A $0.10 drop in jet fuel prices lifts American Airlines’ projected 2027 earnings per share by roughly 16%. The same move shifts Delta Air Lines’ by approximately 4.5%. For investors positioning around airline stocks and jet fuel prices, that gap between carriers is not a rounding error. It is the entire thesis.
Jet fuel has already fallen approximately 40% from its April 2026 peak, following the easing of Iran-related supply disruptions and the anticipated reopening of the Strait of Hormuz. A broad rally in U.S. airline equities followed, but the sector-level move obscures enormous variation in which carriers actually capture the most earnings leverage from cheaper energy. New data from UBS Global Research, published 21 June 2026 by analysts Atul Maheswari and Thomas Wadewitz, quantifies exactly how much each major U.S. carrier’s earnings respond to fuel price movements, why the sensitivity gap exists, and what it means for stock selection in this environment.

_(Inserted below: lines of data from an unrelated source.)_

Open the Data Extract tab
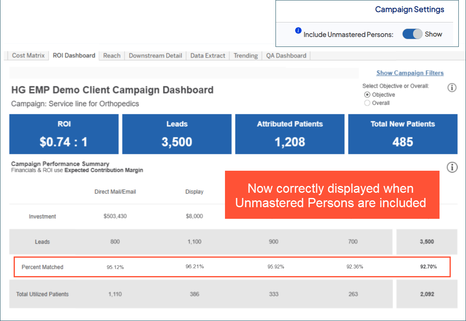The image size is (466, 321). coord(208,56)
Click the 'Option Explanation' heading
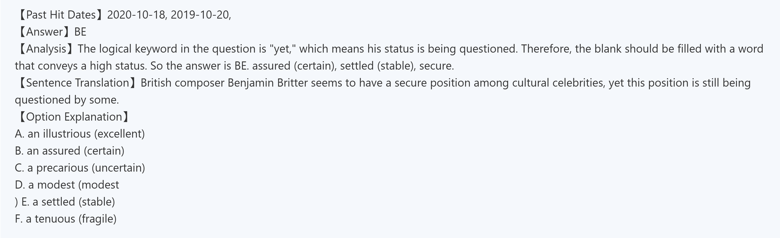The height and width of the screenshot is (238, 780). point(74,117)
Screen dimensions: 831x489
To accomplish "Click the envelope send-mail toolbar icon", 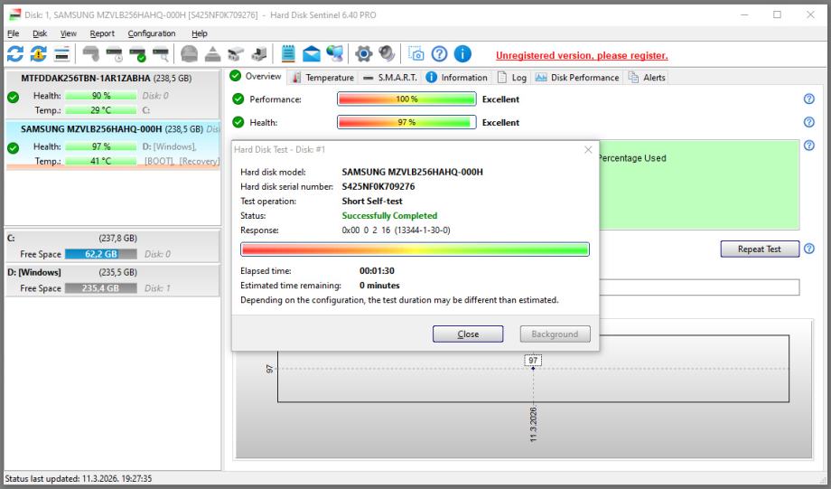I will click(x=311, y=55).
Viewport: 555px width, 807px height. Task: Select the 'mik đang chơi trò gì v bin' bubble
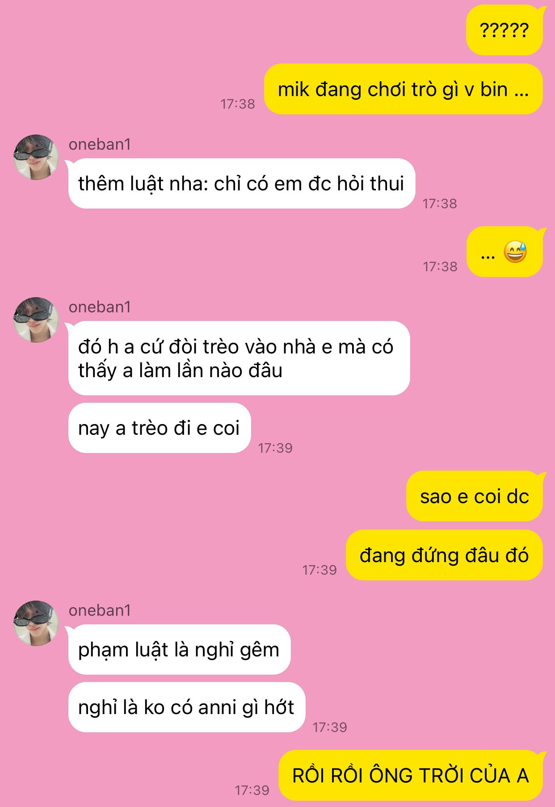(404, 89)
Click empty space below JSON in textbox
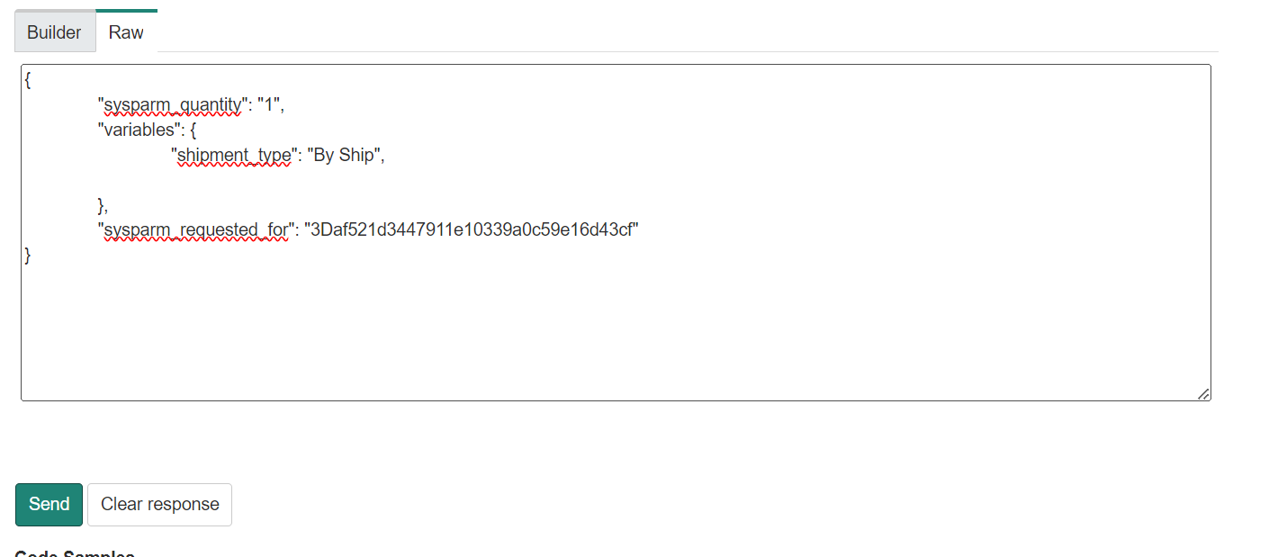Image resolution: width=1269 pixels, height=557 pixels. [616, 333]
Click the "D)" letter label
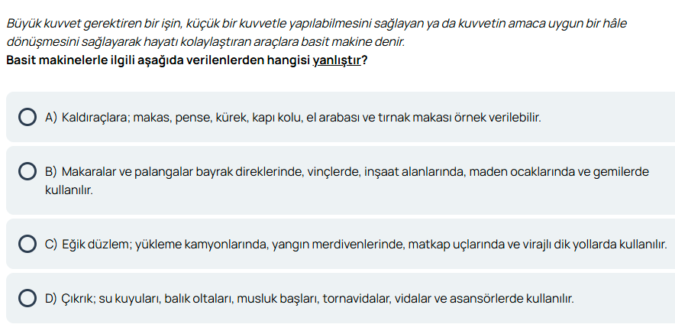The width and height of the screenshot is (675, 334). point(51,297)

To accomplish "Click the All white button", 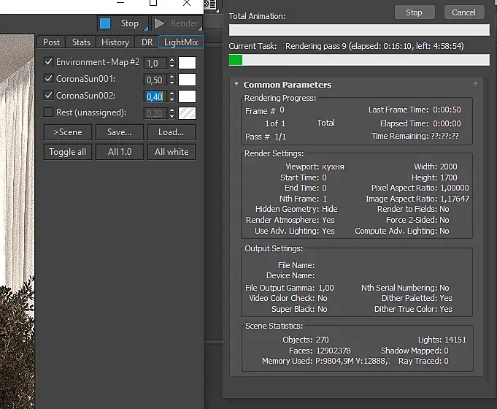I will (172, 152).
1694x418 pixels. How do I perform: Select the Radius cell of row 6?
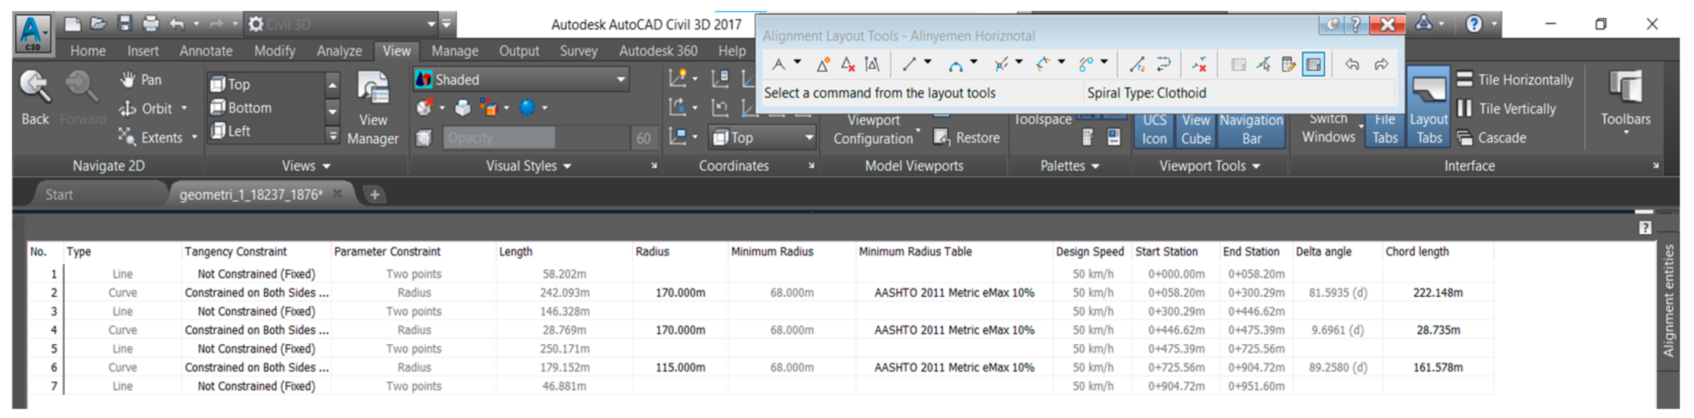(680, 367)
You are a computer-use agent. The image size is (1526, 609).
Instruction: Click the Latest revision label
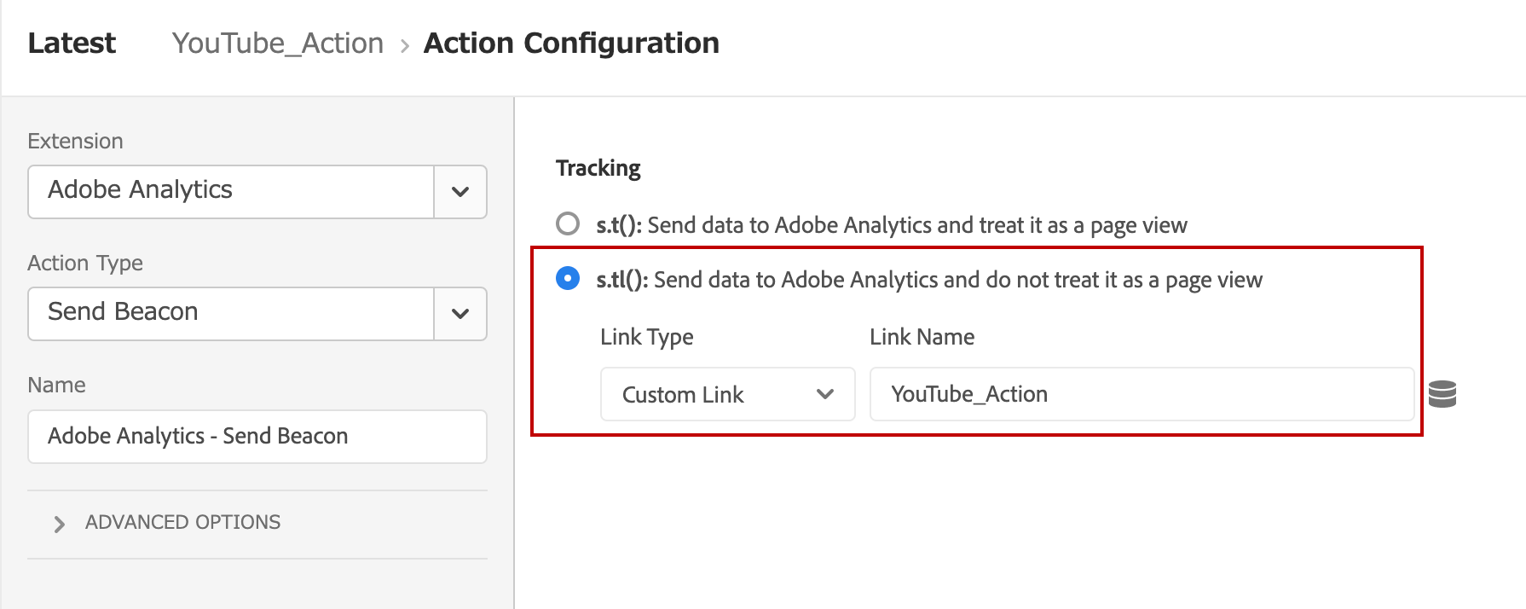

The jet fuel supply crisis that preceded this rally was more acute than headline crude prices suggested: jet fuel tanker loadings collapsed 50% week on week in early May 2026, and ConocoPhillips warned that import-dependent nations could face critical shortfalls as recently as June-July 2026, which explains why the 40% price decline from the April peak carried such significant earnings implications for carriers still rebuilding their forward cost assumptions.
The fuel sensitivity gap hiding inside the airline rally
The U.S. Global Jets ETF (JETS) climbed approximately 12% across a three-session window as the Strait of Hormuz headlines broke. From the outside, the move looked uniform: airlines up, fuel down, trade over.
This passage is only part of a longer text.